### STORED DATA

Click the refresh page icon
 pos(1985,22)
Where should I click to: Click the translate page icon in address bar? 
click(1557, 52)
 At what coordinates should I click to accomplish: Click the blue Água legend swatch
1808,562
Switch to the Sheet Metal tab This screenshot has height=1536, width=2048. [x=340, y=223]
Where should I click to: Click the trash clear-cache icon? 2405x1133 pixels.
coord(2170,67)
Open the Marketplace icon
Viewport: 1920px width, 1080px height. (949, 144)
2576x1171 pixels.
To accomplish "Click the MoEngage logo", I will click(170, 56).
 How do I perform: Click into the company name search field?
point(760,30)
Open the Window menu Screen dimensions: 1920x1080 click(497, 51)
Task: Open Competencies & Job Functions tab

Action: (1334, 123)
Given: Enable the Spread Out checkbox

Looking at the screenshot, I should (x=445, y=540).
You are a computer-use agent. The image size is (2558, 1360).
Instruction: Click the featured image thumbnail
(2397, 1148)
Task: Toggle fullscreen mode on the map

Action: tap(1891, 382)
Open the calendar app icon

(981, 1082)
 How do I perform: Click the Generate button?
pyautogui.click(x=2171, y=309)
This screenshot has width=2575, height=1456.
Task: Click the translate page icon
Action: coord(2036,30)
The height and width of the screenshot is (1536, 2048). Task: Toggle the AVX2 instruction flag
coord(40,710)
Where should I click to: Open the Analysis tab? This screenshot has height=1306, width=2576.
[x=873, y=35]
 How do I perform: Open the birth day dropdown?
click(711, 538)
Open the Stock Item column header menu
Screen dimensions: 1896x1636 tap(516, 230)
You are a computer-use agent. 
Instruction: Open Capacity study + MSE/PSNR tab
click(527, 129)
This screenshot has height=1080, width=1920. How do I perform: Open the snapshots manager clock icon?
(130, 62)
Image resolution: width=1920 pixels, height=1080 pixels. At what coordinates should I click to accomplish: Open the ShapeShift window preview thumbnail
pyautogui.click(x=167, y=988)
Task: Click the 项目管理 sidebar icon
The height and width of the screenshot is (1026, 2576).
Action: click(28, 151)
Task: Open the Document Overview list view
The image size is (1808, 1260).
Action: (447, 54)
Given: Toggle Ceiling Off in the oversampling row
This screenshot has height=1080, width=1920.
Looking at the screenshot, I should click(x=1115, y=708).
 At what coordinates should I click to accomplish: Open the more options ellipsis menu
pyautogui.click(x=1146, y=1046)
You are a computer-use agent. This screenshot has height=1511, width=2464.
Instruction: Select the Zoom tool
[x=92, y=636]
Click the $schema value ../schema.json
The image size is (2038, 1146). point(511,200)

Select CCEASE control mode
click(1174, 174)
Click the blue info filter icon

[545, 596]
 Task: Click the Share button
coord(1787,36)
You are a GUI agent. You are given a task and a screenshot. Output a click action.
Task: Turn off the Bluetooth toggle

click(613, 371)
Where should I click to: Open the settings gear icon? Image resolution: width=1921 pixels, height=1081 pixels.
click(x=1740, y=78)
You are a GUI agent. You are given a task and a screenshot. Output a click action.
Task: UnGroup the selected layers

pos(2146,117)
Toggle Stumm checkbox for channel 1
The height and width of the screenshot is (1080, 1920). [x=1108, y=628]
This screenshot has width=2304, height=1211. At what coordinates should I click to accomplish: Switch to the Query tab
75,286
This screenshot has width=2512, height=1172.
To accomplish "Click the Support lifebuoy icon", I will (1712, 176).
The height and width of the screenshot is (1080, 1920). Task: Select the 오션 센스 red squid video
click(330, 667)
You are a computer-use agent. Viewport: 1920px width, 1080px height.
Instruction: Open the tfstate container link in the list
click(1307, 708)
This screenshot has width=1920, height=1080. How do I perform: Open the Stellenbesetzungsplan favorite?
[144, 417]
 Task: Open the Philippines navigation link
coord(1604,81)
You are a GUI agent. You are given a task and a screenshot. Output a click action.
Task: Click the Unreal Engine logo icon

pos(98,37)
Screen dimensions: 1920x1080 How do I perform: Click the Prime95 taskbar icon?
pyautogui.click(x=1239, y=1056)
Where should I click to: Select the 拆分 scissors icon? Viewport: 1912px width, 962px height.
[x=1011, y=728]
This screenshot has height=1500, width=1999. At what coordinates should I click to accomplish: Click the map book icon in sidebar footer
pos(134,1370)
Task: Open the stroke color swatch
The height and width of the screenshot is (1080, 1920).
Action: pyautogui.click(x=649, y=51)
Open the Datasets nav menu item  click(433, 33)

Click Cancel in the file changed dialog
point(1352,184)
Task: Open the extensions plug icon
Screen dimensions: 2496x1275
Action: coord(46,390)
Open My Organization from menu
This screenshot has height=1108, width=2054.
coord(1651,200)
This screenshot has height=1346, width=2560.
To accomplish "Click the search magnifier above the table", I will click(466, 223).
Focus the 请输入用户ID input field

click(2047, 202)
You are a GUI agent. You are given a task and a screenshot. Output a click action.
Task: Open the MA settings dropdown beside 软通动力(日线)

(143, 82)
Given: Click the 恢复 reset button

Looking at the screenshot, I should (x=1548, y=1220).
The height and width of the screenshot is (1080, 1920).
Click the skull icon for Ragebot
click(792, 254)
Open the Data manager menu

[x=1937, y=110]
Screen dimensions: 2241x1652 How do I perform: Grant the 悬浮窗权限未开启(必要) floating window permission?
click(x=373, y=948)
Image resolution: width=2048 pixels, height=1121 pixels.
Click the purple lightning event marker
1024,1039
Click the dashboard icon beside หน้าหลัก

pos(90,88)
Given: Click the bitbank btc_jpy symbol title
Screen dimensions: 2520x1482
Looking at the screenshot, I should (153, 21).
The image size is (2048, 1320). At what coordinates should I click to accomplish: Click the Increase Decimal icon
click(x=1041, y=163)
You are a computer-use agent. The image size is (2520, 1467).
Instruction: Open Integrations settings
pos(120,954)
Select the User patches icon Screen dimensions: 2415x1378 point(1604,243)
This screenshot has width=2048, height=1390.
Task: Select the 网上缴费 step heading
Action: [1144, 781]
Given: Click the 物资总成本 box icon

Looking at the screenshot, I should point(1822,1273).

### WORK INSTRUCTIONS
Throughout the listing above, how many lines hold the word "computer"? Answer with only the number.

### ANSWER SECTION
5